Pragmatisme tidak menyetujui adanya semua bentuk generalisasi baik yang apriori atau yang aposteriori. Pengalaman sebagai suatu unsur utama dalam epistimologi adalah semata-mata bersifat khusus dan pertikular.
Progrevisime mengadakan pembedaan antara pengetahuan dan kebenaran. Pengetahuan adalah kumpulan kesan-kesan dan penerangan-penerangan yang terhimpun dari pengalaman, yang siap untuk digunakan. Kebenaran adalah hasil tertentu dari usaha untuk mengetahui, memiliki dan mengarahkan beberapa segmen pengetahuan agar dapat menimbulkan petunjuk atau penyelesaian pada situasi tertentu, yang mungkin keadaan kacau.
Dalam hubungan ini kecerdasan merupakan faktor utama yang mempunyai kedudukan sentral. Kecerdasan adalah faktor yang dapat mempertahankan adanya hubungan antara manusia dengan lingkungan, baik yang berujud sebagai lingkungan fisik,m maupun kebudayaan atau manusia.
17. PANDANGAN MENGENAI NILAI
Nilai tidak timbul dengan sendirinya, tetapi ada faktor-faktor yang merupakan pra syarat. Nilai timbul karena manusia mempunyai bahasa, maka dengan demikian menjadi mungkin adanya saling hubungan seperti yang ada dalam masyarakat pergaulan. Jadi, masyarakat menjadi wadah timbulnya nilai-nilai. Disamping itu penggunaan bahasa sebagai salah satu sarana ekspresi tentulah mendapat pengaruh yang berasal dari dorongan, kehendak, perasaan dan kecerdasan dari masing-masing orang itu.

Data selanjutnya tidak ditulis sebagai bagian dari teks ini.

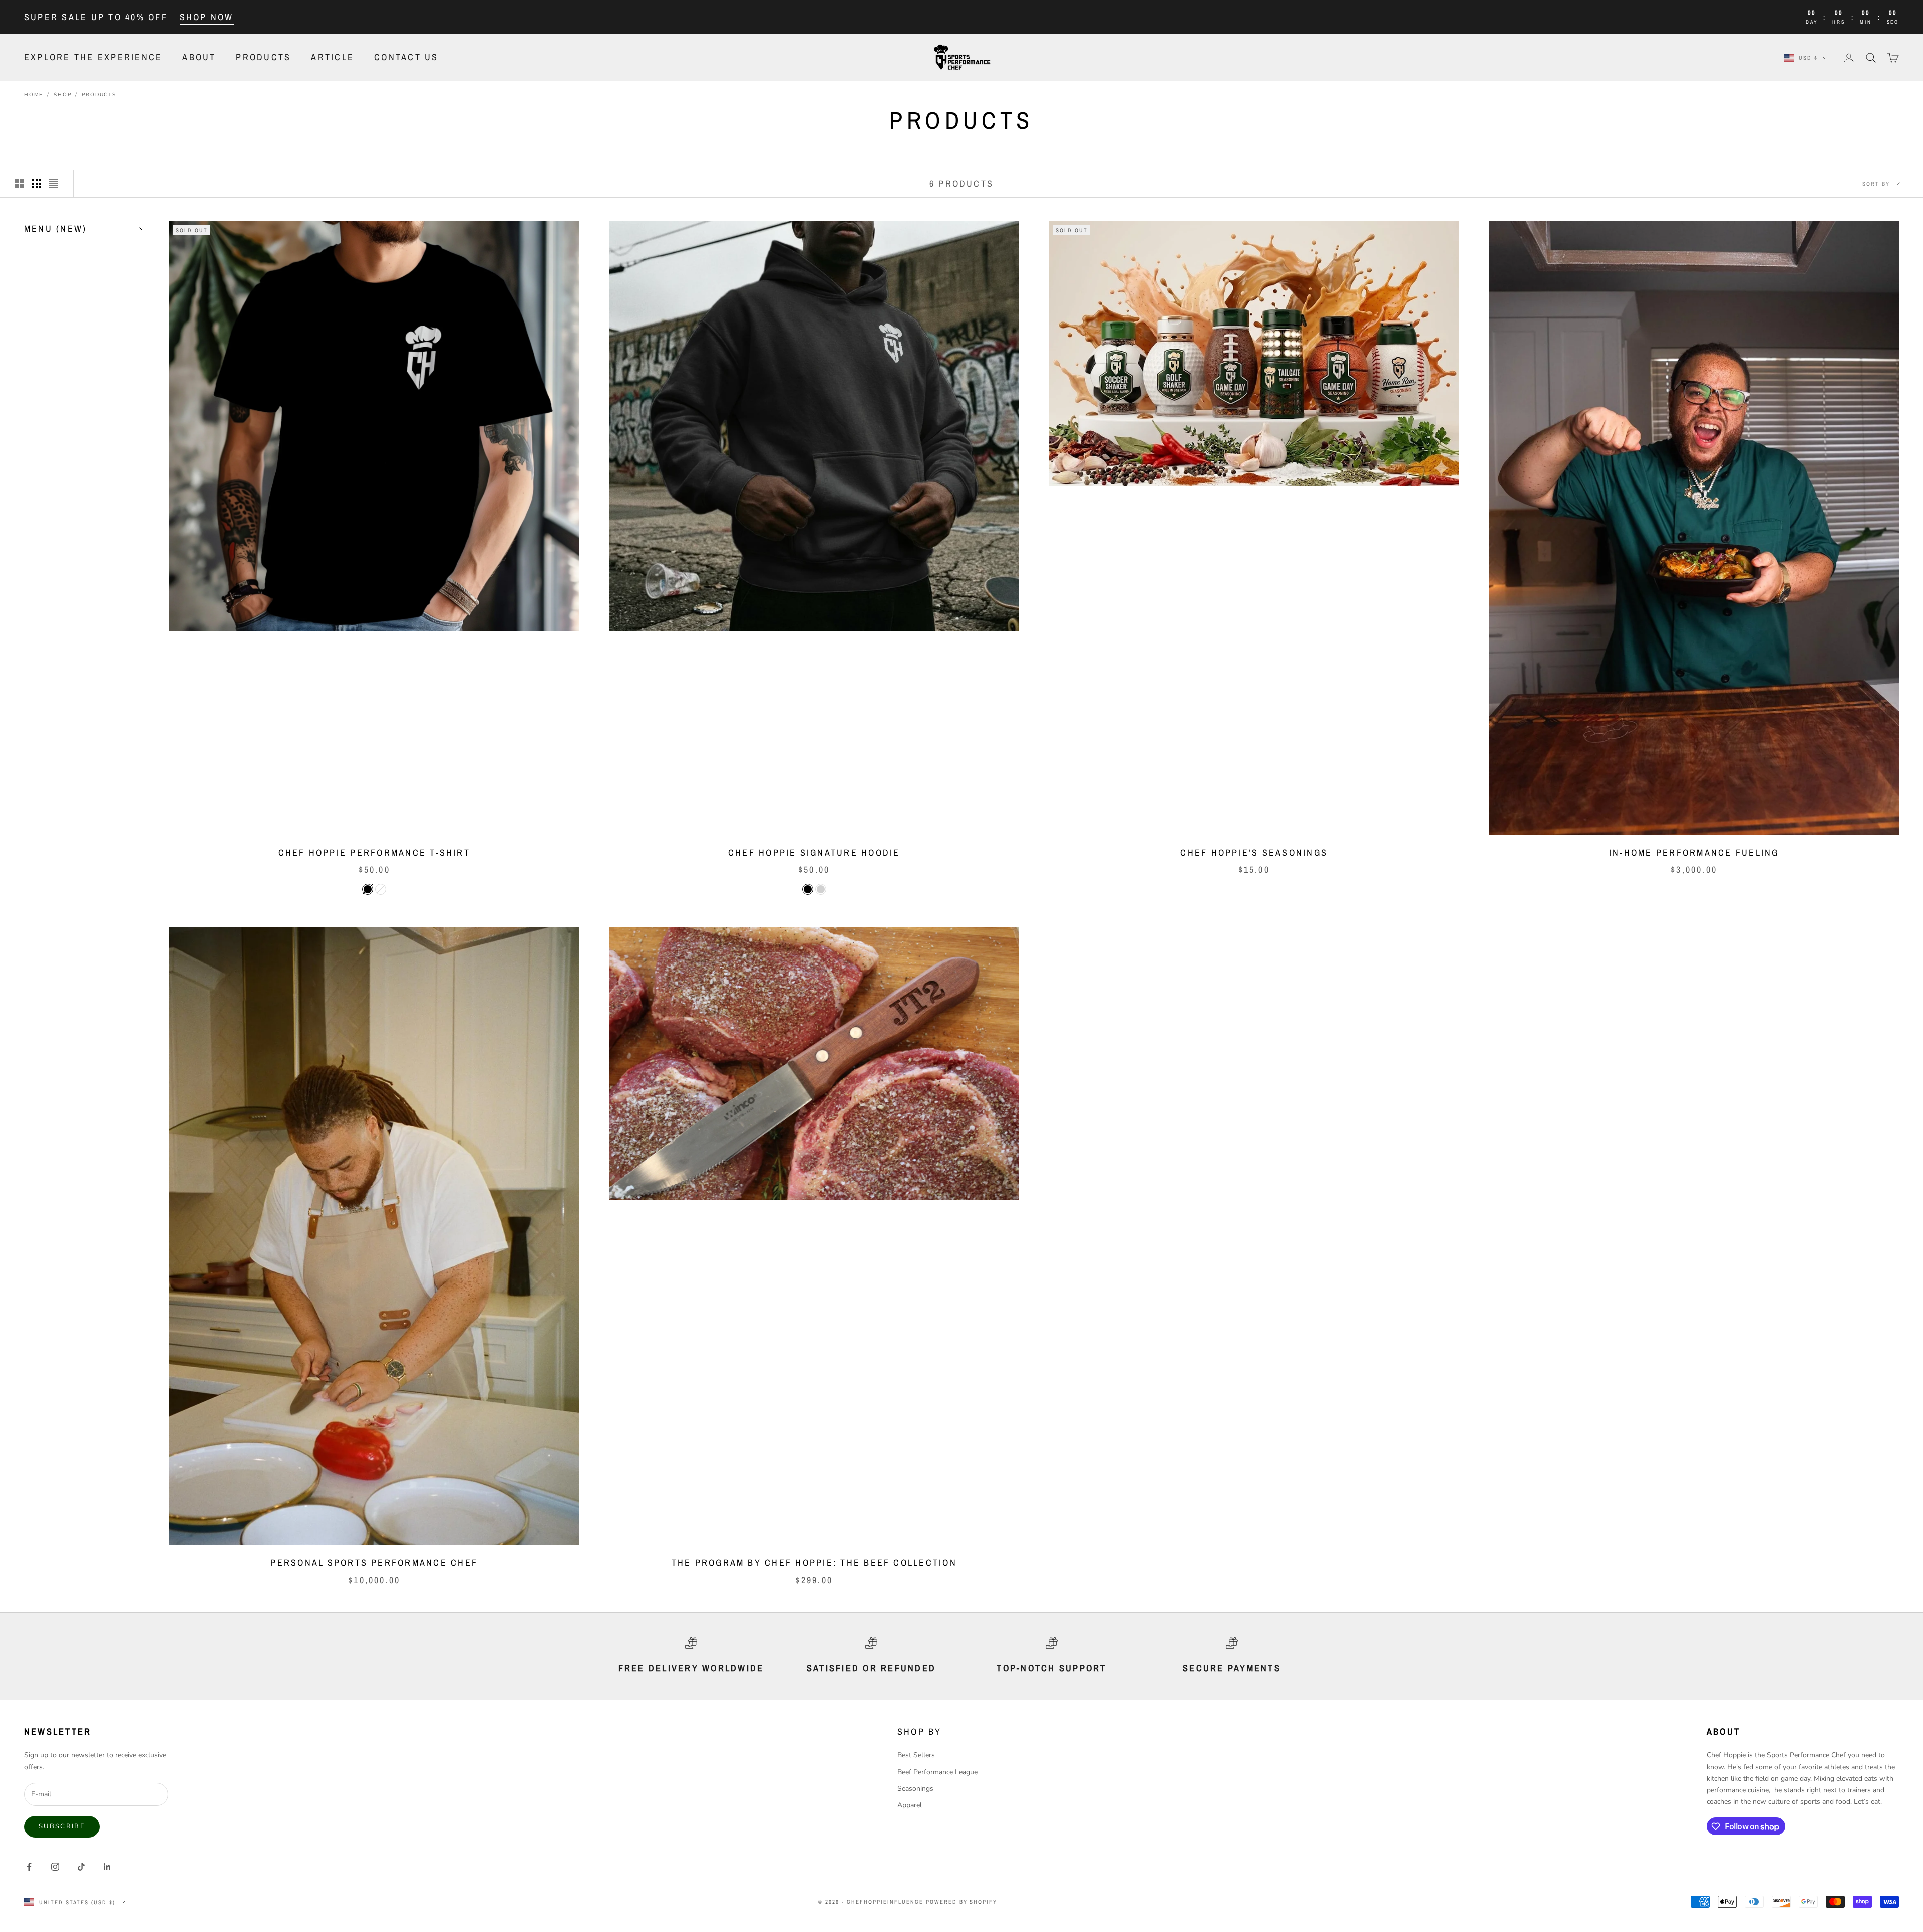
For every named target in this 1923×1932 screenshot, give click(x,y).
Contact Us (406, 57)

Oleh karena ada faktor-faktor yang menentukan adanya nilai, maka makna nilai seperti benar atau salah, baik atau buruk dapat dikatakan ada bila menunjukkan adanya kecocokan dengan hasil pengujian yang dialami manusia dalam pergaulan.

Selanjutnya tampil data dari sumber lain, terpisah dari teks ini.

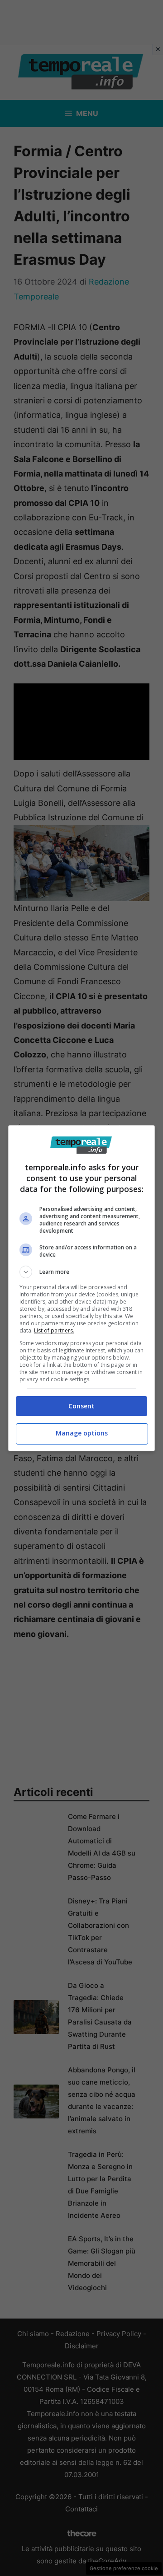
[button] (81, 1272)
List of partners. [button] (54, 1330)
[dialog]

Berdasarkan pandangan di atas, progresivisme tidak mengadakan pembedaan tegas antara nilai instrinsik dan nilai instrumental. Dua jenis nilai ini saling bergantung satu sama lain seperti halnya pengetahuan dan kebenaran. Misalnya bila dikatakan bahwa kesehatan itu selalu bernilai baik tidaklah semata-mata suatu ilustrasi tentang nilai instrinsik. Nilai kesehatan akan dihayati oleh manusia dengan lebih nyata bila dihubungkan dengan segi-segi yang bersifat operasional, bahwa kesehatan yang baik akan mendatangkan kesejahteraan bagi masyarakat.
Nilai mempunyai kualitas sosial. Misalnya, arti kesehatan akan makin dapat dipahami bila orang berhubungan dan dapat menikmati faedah kesehatan dengan orang lain. Ilmu kesehatan mempunyai kualitas sosial pula.
18. ANTESEDENS
Pragmatisme sebagai aliran filsafat dan pragmatisme bagai filsafat pendidikan merupakan aliran pikir yang telah dituliskan oleh John Dewey. Sumbangan John Dewey ini dipandang sebagai kekuatan intelektual yang dapat menggerakkan perkembangan progresivisme selanjutnya. Ia dapat memberikan penghargaan dan menunjukkan pentingnya peranan berbagai teori dan praktek yang berasal dari tokoh-tokoh lain bagi pendidikan. Tokoh-tokoh lain ini, misalnya William James, Harace Mann, Francis Parker, dan Felix Adler.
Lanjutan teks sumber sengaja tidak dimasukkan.